Historically, the connection of St. Martin to young harvest wine isn't clear. In the Czech Republic at least, Svatomartinské víno (St. Martin's wine), a fresh and fruity young wine matured in just a few weeks, has become central to the feast day celebration. Traditionally, St. Martin's wine has a lighter flavor and less alcohol content.
It is possible to taste Svatomartinské víno, which is sold each November under the label of St. Martin on his white horse, in various Czech restaurants, pubs and wine bars from November 11, when it can be first opened at 11:11 a.m. St. Martin's wine shouldn't be kept to age, but must be drunk within a few months for the best flavor.

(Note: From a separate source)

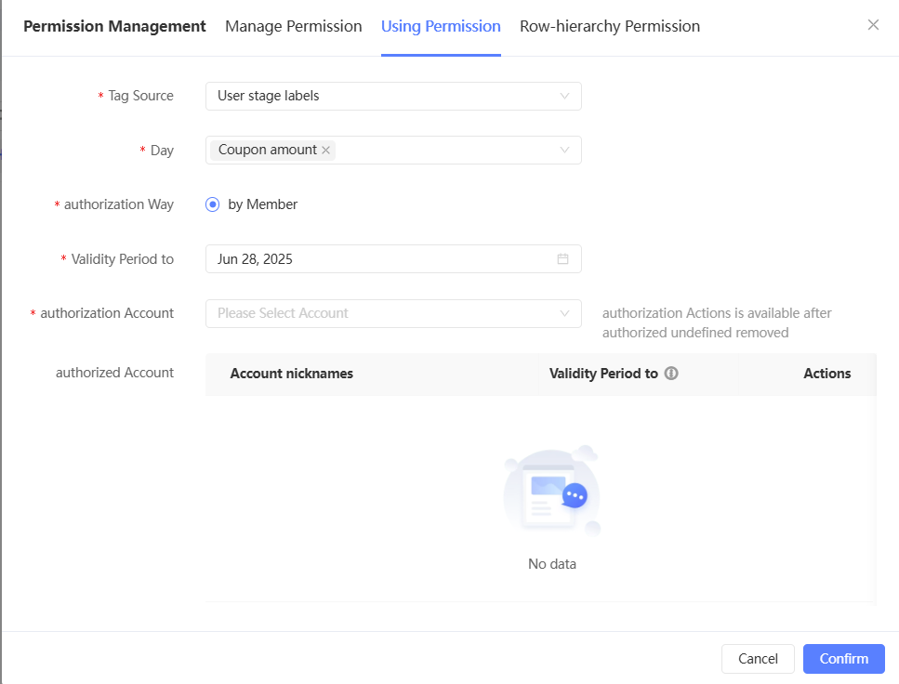Click the Cancel button
The width and height of the screenshot is (899, 684).
click(x=758, y=659)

To purchase a St. Martin's wine look for the Svatomartinské varieties.
White: Müller Thurgau, Veltlínské červené rané, Muškát moravský
Red: Modrý Portugal a Svatovavřinecké
Rose: Modrý Portugal, Zweigeltrebe a Svatovavřinecké
Feast of St. Martin in Prague
To taste the first wine of this year's harvest and sample goose delicacies in Prague, visit the Jiřího z Poděbrad festival on November 11. The festival is free of charge and connected to the weekly farmer's market held at the square. Arrive by 11:11 and 11 seconds to see the ceremonial wine opening ceremony. However, wine and food will be available all day.

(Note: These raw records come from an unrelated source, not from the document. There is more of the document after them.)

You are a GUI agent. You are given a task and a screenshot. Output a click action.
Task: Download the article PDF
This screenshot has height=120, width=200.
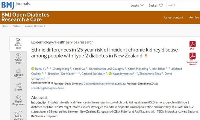point(192,45)
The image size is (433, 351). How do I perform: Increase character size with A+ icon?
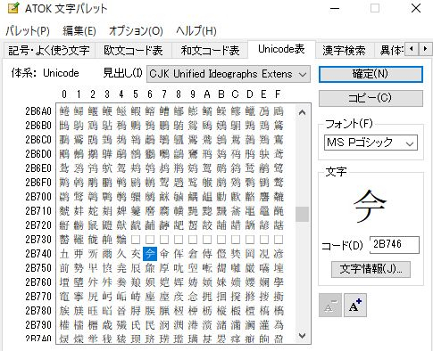(x=355, y=306)
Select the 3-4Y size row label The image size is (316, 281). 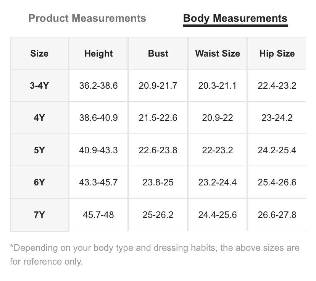[x=39, y=86]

Visit the wine shop in Prague's Botanical Gardens to taste St. Martin's wine from both the Moravia and Bohemia regions. The wine tasting will be held in the wine shop in the garden's St. Claire vineyard (Vinici sv. Kláry) on November 11 from 11:00 – 13:00 with St. Martin's wine and other wines available for purchase.
For a weekend celebration, take a stroll to the Náplavka farmer's market on Saturday, November 14 for an all-day (10 a.m. to 9 p.m.) St. Martin's Festival. Sample wines from up to 28 Czech and Moravian wineries with the best selection of young wines. In addition to roasted goose, stands and restaurants at the festival will sell goose-burgers, goose-ragú with vegetables, roasted goose liver, roasted backbone and the traditional goose soup ‘kaldoun’. Beer will be served by the minibrewery ‘U Vacků’ from Chlumec nad Cidlinou.
Listen to music from a floating stage in the river, including the traditional folk band Trnka (CZ), swing rhythms played by the band Hot Wings (CZ), then Cílená Nejistota (CZ). The band Atmasféra (UA) will close the evening.
Some claim the Feast of St. Martin's Day is the Czech version of the American Thanksgiving. Visit one of Prague's restaurants this weekend to see for yourself. Order the traditional pečená husa (roasted goose) kaldoun (goose soup) and, of course, a glass of svatomartinské víno.
Look out for Martin on his white horse – despite recent days of warm weather, maybe he's on his way through.